**AVAILABLE RECORDS**.
-- START --
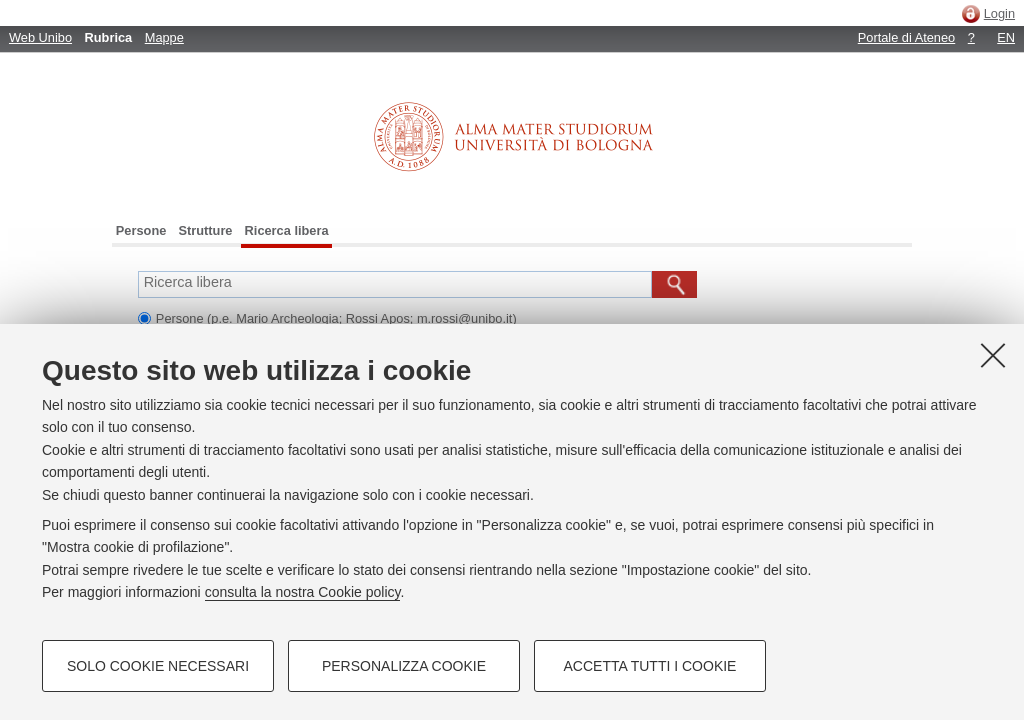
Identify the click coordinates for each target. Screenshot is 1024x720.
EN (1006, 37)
-- END --
-- START --
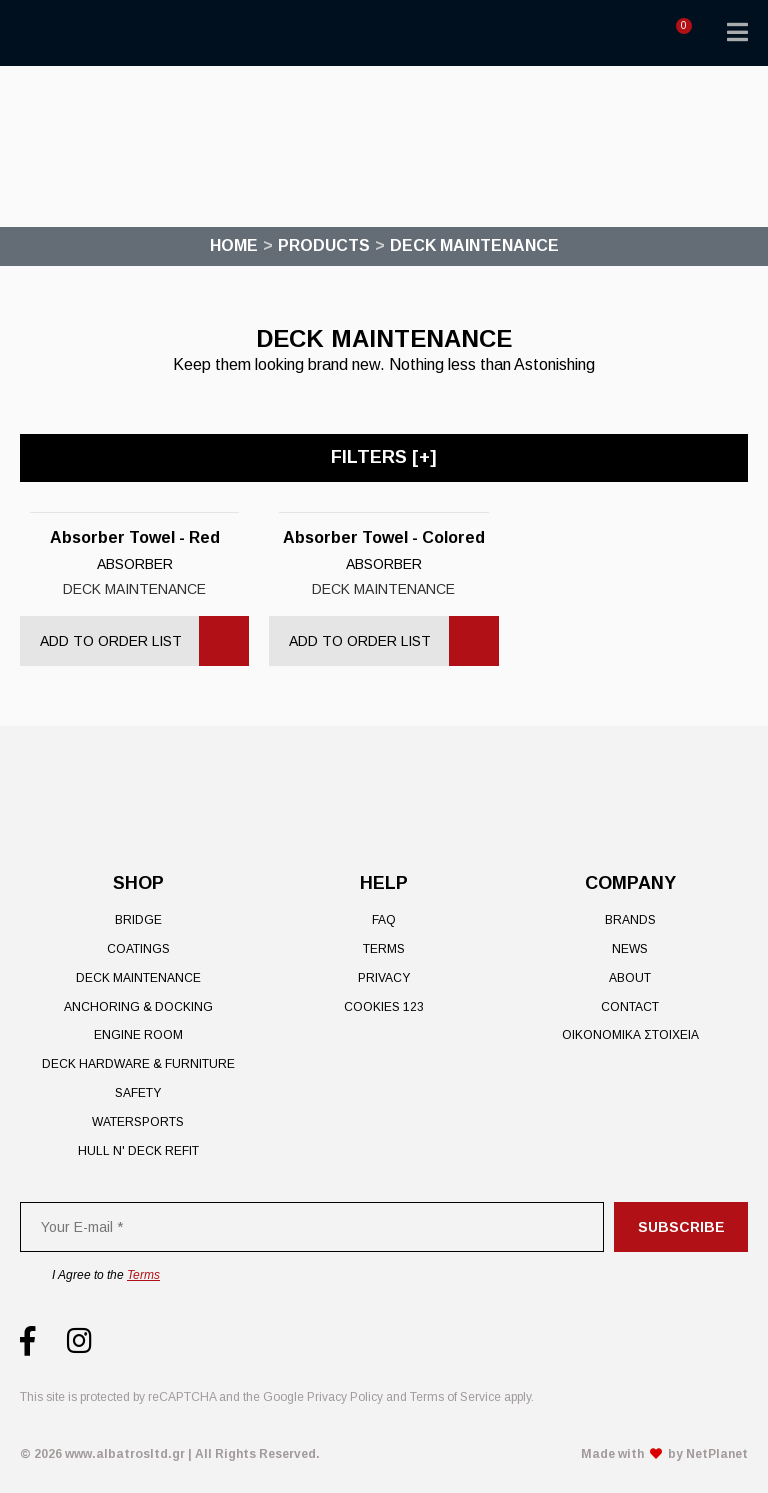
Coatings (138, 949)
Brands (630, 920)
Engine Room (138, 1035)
-- END --
Which lines run from the one containing "Identify the click" up to and including the one containing "EN (1006, 37)"? Give them again word for word.

Identify the click coordinates for each target. Screenshot is 1024x720.
EN (1006, 37)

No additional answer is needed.